REQUIREMENT — Please say how many lines in the records below contain the word "will", giving the number alone.
:: GIVEN INFORMATION
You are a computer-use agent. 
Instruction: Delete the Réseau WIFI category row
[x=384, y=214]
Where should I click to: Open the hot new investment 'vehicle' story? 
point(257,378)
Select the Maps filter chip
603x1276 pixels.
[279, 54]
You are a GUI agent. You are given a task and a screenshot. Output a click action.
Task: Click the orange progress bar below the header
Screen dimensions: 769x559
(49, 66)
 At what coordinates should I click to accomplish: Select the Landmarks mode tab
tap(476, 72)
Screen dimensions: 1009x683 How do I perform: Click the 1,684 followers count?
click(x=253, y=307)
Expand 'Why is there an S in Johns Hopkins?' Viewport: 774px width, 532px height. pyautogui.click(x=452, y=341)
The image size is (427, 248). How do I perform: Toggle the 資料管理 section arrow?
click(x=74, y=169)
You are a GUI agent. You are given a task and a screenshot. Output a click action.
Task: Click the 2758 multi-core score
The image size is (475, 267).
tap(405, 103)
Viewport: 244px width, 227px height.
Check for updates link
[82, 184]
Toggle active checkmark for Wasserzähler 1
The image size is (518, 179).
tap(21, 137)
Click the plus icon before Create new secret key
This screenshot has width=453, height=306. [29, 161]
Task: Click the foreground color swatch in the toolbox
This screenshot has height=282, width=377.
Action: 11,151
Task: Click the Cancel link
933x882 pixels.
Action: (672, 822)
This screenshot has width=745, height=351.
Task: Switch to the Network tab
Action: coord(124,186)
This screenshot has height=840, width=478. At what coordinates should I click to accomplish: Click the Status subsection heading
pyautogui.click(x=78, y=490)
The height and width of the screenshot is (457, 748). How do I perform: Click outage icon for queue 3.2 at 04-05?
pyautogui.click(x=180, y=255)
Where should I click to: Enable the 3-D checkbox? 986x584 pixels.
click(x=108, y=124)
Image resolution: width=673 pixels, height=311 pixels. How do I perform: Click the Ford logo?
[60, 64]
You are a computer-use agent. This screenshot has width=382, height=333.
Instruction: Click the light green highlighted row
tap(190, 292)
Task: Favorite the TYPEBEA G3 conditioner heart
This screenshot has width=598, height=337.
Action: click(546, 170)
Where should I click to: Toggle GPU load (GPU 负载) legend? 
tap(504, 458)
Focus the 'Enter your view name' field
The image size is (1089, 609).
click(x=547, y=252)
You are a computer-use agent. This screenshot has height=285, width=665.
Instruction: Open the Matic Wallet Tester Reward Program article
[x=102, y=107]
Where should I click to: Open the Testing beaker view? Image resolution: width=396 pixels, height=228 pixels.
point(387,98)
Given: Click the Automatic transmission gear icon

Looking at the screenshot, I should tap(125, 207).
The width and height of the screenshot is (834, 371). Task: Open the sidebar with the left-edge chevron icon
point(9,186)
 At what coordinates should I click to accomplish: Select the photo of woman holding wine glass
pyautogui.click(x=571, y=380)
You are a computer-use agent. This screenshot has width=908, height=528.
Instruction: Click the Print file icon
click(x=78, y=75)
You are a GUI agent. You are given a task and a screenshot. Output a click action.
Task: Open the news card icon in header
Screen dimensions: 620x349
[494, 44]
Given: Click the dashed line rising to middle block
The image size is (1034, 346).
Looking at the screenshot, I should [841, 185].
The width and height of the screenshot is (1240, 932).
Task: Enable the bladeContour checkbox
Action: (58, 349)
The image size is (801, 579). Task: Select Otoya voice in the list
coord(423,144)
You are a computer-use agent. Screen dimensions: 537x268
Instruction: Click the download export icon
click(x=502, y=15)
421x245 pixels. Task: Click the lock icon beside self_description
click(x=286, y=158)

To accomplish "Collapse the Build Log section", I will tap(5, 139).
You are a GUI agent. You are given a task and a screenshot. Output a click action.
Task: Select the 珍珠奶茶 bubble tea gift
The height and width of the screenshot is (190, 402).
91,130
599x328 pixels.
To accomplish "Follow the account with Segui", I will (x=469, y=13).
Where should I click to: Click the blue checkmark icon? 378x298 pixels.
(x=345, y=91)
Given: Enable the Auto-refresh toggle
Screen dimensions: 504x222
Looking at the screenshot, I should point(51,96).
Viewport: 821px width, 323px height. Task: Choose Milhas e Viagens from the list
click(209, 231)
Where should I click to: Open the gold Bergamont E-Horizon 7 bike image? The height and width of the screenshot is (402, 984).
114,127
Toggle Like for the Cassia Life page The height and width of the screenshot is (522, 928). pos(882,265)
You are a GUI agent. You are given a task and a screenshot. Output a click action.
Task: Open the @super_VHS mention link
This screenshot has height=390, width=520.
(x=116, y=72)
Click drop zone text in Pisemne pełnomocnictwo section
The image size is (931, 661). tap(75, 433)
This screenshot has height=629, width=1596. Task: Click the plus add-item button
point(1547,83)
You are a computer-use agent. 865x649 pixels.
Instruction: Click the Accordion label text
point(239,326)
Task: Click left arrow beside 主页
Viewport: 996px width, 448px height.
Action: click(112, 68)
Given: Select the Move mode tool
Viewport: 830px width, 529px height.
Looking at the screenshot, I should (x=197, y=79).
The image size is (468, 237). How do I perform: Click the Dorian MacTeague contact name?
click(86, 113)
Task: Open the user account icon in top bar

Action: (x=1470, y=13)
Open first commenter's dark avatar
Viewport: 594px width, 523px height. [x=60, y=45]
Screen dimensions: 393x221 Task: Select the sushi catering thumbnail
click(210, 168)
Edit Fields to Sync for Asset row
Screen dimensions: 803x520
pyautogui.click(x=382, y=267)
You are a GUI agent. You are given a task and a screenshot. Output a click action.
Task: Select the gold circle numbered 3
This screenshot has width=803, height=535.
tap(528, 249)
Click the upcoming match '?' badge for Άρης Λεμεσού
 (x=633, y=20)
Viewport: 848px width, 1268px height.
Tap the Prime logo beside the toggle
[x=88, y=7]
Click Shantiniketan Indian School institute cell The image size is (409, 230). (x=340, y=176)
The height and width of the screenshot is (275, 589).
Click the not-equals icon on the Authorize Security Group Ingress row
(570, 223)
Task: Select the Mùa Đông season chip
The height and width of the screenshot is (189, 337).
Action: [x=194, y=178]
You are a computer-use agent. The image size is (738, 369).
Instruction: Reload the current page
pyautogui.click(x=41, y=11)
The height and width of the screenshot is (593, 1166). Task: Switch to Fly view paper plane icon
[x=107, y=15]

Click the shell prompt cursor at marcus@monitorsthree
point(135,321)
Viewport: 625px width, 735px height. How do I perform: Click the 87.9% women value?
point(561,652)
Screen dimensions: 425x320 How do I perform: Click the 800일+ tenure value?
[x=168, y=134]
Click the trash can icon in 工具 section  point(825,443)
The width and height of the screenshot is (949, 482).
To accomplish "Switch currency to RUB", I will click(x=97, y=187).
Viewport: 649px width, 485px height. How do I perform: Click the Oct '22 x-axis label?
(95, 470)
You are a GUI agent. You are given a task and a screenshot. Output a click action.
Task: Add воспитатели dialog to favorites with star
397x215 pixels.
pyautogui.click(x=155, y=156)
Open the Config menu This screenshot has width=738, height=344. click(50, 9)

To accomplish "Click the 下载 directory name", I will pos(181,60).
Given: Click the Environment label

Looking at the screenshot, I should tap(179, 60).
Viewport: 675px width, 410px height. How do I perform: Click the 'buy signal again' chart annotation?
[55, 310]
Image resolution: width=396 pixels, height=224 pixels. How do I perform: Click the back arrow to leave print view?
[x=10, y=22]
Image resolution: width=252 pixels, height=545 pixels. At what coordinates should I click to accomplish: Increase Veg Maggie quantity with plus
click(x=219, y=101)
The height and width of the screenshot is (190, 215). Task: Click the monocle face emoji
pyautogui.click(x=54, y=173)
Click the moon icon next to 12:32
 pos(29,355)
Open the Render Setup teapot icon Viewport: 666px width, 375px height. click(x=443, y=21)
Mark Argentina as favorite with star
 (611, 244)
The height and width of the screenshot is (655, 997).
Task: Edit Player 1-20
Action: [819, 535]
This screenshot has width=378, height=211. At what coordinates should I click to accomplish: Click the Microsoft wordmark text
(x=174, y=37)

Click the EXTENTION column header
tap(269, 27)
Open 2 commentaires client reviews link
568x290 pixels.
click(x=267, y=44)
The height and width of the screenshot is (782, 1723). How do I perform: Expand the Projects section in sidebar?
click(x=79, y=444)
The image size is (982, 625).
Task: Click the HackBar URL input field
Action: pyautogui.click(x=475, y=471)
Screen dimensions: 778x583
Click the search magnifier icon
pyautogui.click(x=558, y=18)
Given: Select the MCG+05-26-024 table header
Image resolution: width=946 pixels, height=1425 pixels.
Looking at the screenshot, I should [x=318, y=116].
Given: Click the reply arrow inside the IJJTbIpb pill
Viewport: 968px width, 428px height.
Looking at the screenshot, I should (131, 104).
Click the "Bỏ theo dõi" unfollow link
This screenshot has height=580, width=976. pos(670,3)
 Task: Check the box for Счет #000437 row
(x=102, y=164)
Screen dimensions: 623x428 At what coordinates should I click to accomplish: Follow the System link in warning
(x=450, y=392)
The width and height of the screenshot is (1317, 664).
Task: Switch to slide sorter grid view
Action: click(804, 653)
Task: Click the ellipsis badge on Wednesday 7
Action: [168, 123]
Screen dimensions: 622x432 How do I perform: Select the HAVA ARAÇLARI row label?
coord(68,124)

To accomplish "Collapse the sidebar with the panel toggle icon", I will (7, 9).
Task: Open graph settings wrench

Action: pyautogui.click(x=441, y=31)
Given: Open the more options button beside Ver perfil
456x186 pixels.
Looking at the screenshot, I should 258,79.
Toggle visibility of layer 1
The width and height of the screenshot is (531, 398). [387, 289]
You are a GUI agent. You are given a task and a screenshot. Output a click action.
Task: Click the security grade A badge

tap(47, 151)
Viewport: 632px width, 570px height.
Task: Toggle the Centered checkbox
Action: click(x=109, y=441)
::::
EXERCISE ANSWER — 5